Inhalative application:

A subacute aerosol inhalation study in rats is available for assessment (Triazine Task Force, 2011). This study was carried out according to OECD guideline 412 in compliance with GLP at liquid aerosol concentrations of 3, 10, 30 and 100/50 mg/m³ (Due to severe clinical findings and premature death in the high dose group test concentration was reduced to 50 mg/m³ after two (males) or one (female) exposures and was stopped after five (females) or six (males) exposures). In conclusion, exposure of male and female Wistar rats to liquid aerosol of the test substance caused concentration–related local irritation of the respiratory tract. The maximum tolerated dose (MTD) was clearly exceeded at the initial high concentration of 100 mg/m³ due to severe clinical findings, the concentration was lowered to 50 mg/m³ after the first exposure day for females and the second exposure day for males, respectively. The lowered high concentration led to premature death and was interrupted on study day 6 and 7, for females and males, respectively. The local irritation was manifested as gasping, intermittent respiration and respiration sound and confirmed by histological changes of nasal cavity, larynx and lung. Systemic toxicity was not observed in clinical chemistry, hematology nor in histological examinations up to 30 mg/m³. As the high concentration group was terminated, no statement concerning systemic effect on that concentration could be made. The reduced body weight gain and premature death were considered to be associated to the severe local irritation. Based on histopathology findings in larynx, trachea and lung, a NOAEC could not be established for the local irritation effect under the current study conditions. For systemic effect the NOAEC is 30 mg/m³.

Dermal application:

In a subchronic toxicity study the test substance was administered dermally at doses of 0 (water), 5, 50 or 250 mg/kg/day to 10 Sprague-Dawley rats/sex/group (cited in EPA, 2008). The doses of 5 and 50 mg/kg/day were applied diluted in water. The high dose, 250 mg/kg, was applied neat at 0.216 ml/kg. Exposure time was 6 hours/day, 5 days/week for 13 weeks. Erythema at the application sites was seen with increasing incidence and severity at 50 and 250 mg/kg/day. No effects were seen in males at the low dose but 2/10 females showed very slight erythema for 2 days and 7 days. Edema was seen on "occasion" and "isolated" at the high and mid doses. Dermal NOEL was established at 5 mg/kg/day based on skin irritation at the site of application. Systemic NOEL was >250 mg/kg/day as no systemic toxicological effects were observed.

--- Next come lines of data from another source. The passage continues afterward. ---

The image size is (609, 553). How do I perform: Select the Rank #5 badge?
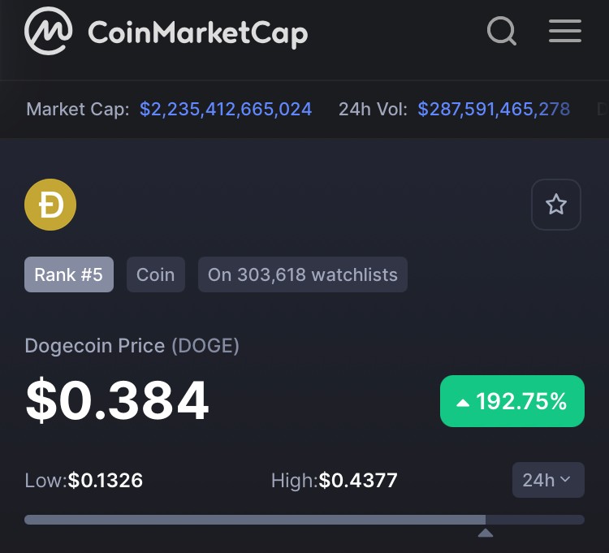(69, 274)
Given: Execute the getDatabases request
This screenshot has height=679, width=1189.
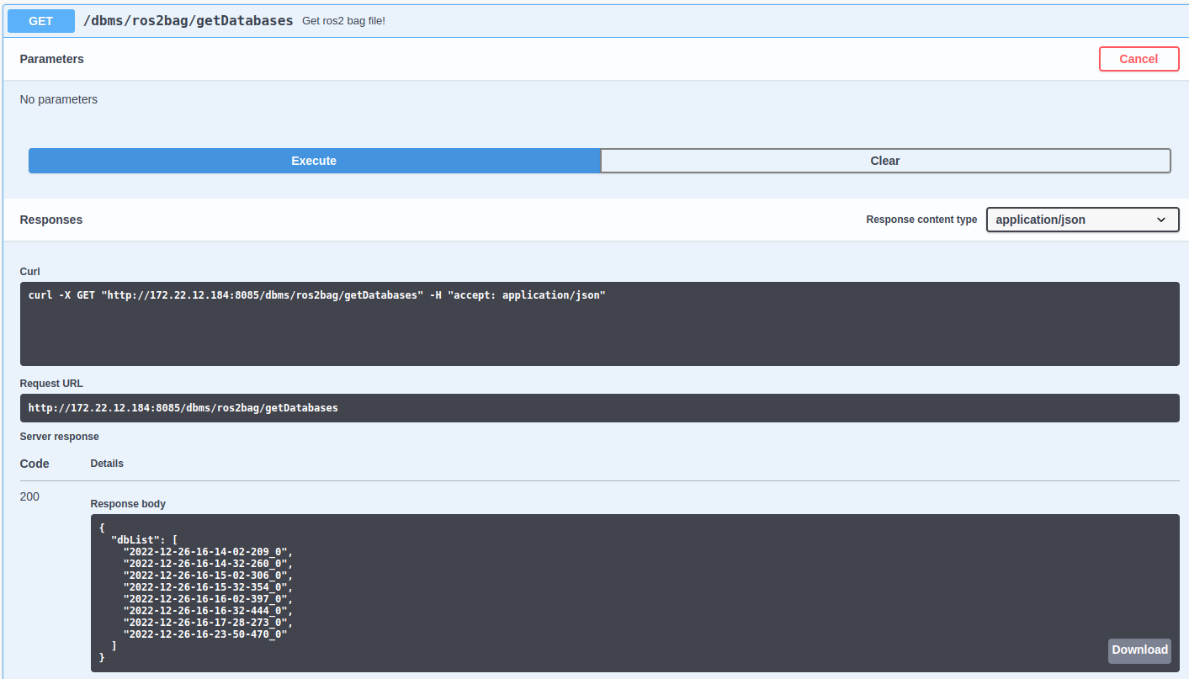Looking at the screenshot, I should click(x=313, y=161).
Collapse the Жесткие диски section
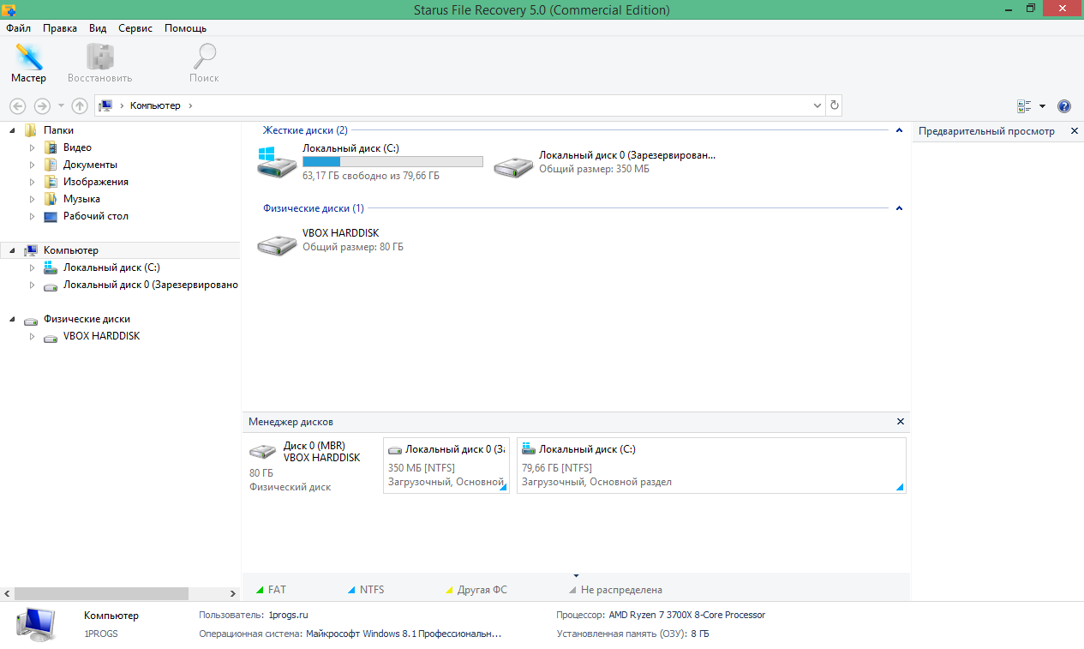1084x649 pixels. (x=899, y=130)
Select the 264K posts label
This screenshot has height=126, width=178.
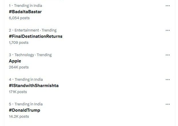click(19, 67)
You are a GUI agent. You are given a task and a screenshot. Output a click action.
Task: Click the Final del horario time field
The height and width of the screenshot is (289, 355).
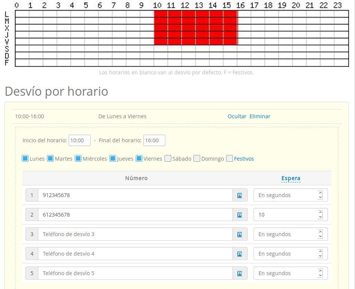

Justification for classification or non-classification

Based on histopathology findings in larynx, trachea and lung, a NOAEC could not be established for local irritation in a subacute inhalation study with liquid aerosol exposure in rats (Triazine Task Force, 2011). In this study, the lowest dose still producing severe effects was ≤ 3mg/m³/6h/day.

The available experimental test data are reliable and suitable for classification purposes under Regulation 1272/2008. As a result, the substance needs to be classified as STOT RE 1 (H372) under Regulation (EC) No 1272/2008, as amended for the ninth time in Regulation (EU) No 2016/ 1179.